SHORT EXERCISE:
Render the part of the records that opens with the line containing "Where should I" and closes with the line containing "click(x=333, y=131)" as a two-column CSV with the headers text and answer. Give one row per record, and put each field in quotation marks with any line breaks replaced by spaces.

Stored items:
******************************
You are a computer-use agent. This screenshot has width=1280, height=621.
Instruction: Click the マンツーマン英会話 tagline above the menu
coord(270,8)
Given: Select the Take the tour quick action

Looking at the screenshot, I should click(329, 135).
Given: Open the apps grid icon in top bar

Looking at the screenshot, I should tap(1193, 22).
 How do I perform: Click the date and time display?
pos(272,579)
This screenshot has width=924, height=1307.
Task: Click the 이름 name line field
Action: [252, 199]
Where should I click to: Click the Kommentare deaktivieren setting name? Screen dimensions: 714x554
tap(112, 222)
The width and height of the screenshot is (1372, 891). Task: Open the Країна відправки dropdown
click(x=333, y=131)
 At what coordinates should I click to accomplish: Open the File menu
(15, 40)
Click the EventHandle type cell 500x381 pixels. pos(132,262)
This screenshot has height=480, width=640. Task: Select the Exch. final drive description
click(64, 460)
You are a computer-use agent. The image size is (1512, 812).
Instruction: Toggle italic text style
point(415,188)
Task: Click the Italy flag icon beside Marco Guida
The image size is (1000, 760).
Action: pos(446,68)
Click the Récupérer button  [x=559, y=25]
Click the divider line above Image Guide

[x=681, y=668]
******************************
RESPONSE BELOW:
text,answer
"Where should I click to: Click the Kommentare deaktivieren setting name? Screen dimensions: 714x554","tap(112, 222)"
"The width and height of the screenshot is (1372, 891). Task: Open the Країна відправки dropdown","click(x=333, y=131)"